L’Infirmière circulante de la salle d’opération qui doit prendre en charge le patient arrive en salle d’accueil et annonce qu’il n’y a pas le matériel pour réaliser l’ostéosynthèse par plaque sur la malléole externe. La dernière boite d’instrumentation est utilisée dans une autre salle d’opération.
Le chirurgien est prévenu et on lui demande de venir au bloc opératoire pour faire le point sur le matériel disponible et envisager potentiellement un mode dégradé possible. Cette alternative n’est pas retenue. La fracture du malade semble, au vu de l’imagerie, complexe et les conditions techniques ne sont pas réunies pour une prise en charge optimale de ce traumatisme.
La situation est expliquée au malade. Ce dernier prend acte de la décision collégiale de reporter l’intervention au lendemain, car le temps de faire traiter l’instrumentation par le service de stérilisation amènerait les équipes à débuter l’intervention au mieux vers 22h00. La prise en charge antalgique est expliquée au patient (pour les suites de l’anesthésie = injection one shot sans pose de cathéter pour réinjection potentielle).
Le lendemain, la cheville du patient a encore augmentée de volume malgré les soins locaux prescrits par le chirurgien (membre surélevé – glaçage). Les conditions locales ne sont pas favorables et l’équipe chirurgicale prend la décision de sursoir une nouvelle fois à l’intervention. Les éléments cliniques sont donnés au malade qui commence à manifester son mécontentement.
Finalement, le patient bénéficiera du geste chirurgical au 4° jour de son accident. La technique anesthésique retenue initialement sera reproduite sans difficulté particulière. L’acte opératoire sera réalisé sans incident notable. Le malade quittera l’établissement le lendemain de son intervention pour regagner son domicile.
Le Directeur Général, au vu de la réclamation du patient, a demandé au Gestionnaire de Risques de procéder à une analyse de cette situation. Il souhaite comprendre comment un tel incident a pu se produire : facteurs organisationnels, facteurs humains liés au contexte du moment et ainsi pouvoir faire une réponse précise à la demande du malade et lui proposer un entretien de conciliation avec le médiateur médical dans un second temps.
La méthode ALARM, recommandée par la Haute Autorité de Santé, est retenue.
Report d’une intervention chirurgicale dans un contexte d’urgence.

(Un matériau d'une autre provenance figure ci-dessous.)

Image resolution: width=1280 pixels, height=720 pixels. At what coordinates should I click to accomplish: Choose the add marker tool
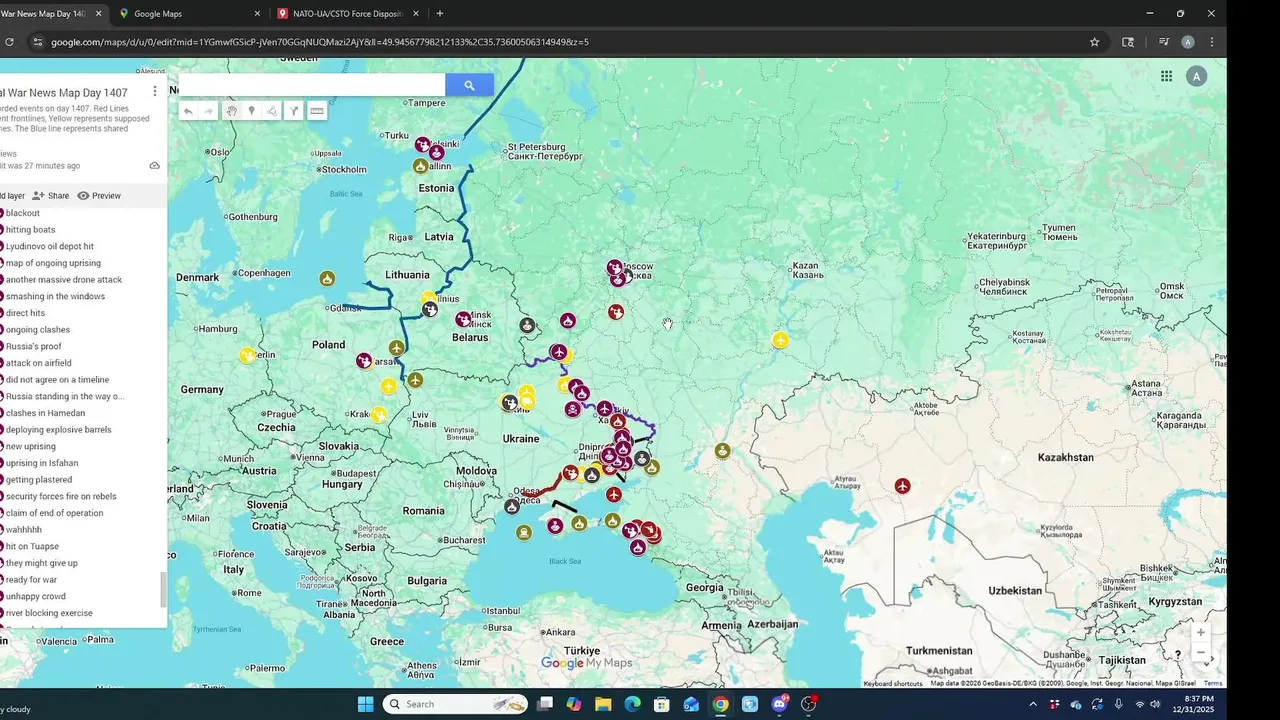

La vérification de l’intégralité de la dotation du matériel
Pas de remplacement des containers obsolescents par les services économiques de l’établissement malgré plusieurs relances.

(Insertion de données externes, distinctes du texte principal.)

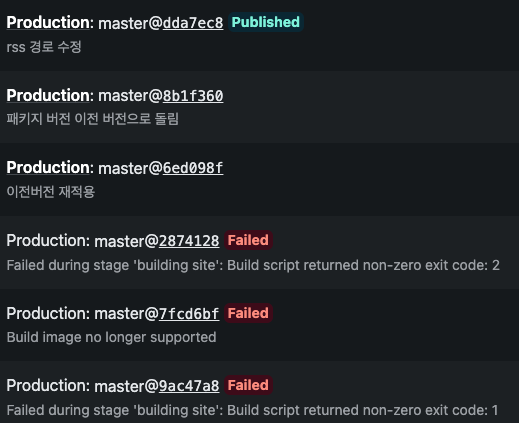
Task: Click Failed badge next to 9ac47a8
Action: tap(248, 385)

Pas de vérification ultime de la personne qui gère les flux de patients au bloc avant de demander le transfert de Mr. C.
Pas de communication entre les 2 équipes (anesthésie et chirurgicale) avant le début de la prise en charge pour vérifier que toutes les conditions étaient requises pour une intervention sécure.
Pas de signalement à la personne en charge de la régulation de l’infirmière circulante qui a pris la dernière boite d’instrumentation et sans avoir pris connaissance du programme des autres salles d’intervention.
Sur la nécessité de définir des arbitrages par rapport aux demandes d’achats
Sur la nécessité d’améliorer la communication au Bloc Opératoire :
Cette analyse d’événement indésirable retient comme causes racines un retard au remplacement d’équipement et un défaut de communication entre professionnels de santé évoluant au sein du même plateau médicotechnique.
Le facteur humain reste une vulnérabilité dans les organisations de travail. La communication doit être maîtrisée et une parfaite connaissance des organisations reste le gage d’une ambiance de travail sécure.